Et déjà, un signe apparaissait : ce bonnet Labubu que porte l’enfant.
Un clin d’œil venu de la culture urbaine contemporaine, de ces figurines devenues icônes générationnelles en Chine et en Asie. Labubu, avec son air espiègle et fragile, incarne l’enfance, l’étrangeté, la douceur et cette faculté de rêver autrement. L’intégrer dans la sculpture, c’était faire entrer la sensibilité d’une génération qui mêle héritage, pop culture et poésie moderne.
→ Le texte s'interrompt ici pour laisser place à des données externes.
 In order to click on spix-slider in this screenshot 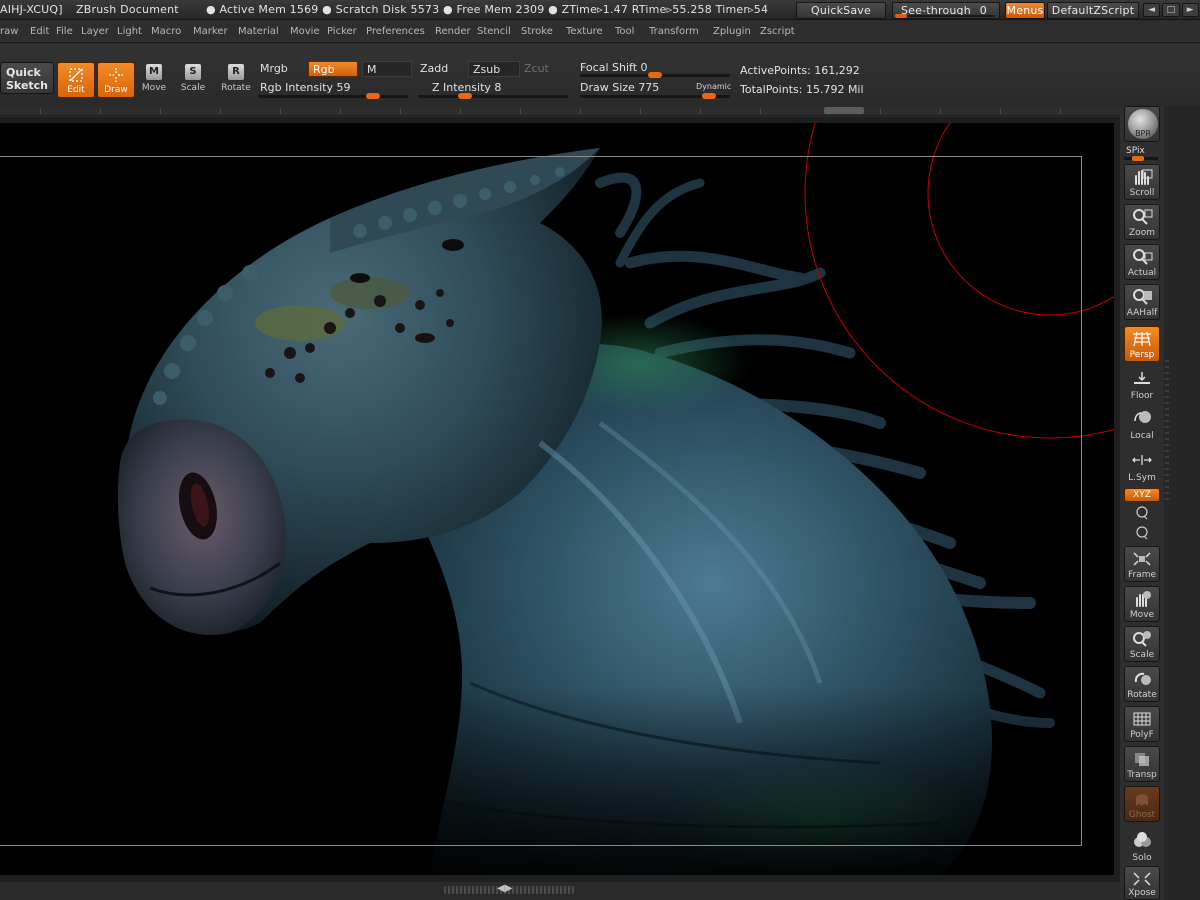, I will do `click(1141, 158)`.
L’enfant reste dans son geste de recueillement, mais il irradie désormais une lumière étrange, comme un être à la fois très ancien et déjà tourné vers demain.
Le dragon en marbre de la première version racontait le passé, l’héritage. La matière de cette nouvelle version raconte l’élan, la projection, l’inconnu lumineux. Et le bonnet Labubu assure le passage entre les deux : un symbole tendre et espiègle qui relie l’enfant du bois à l’enfant de lumière.
Ainsi, Rêve d’Avenir n’est pas une suite d’œuvres séparées, mais une chronologie vivante : un enfant d’hier, porteur d’un dragon ancestral, devenu aujourd’hui une figure sidérale tournée vers le futur — un rêve qui, à chaque nouvelle matière, révèle une autre facette de lui-même, avançant pas à pas sans jamais perdre son cœur.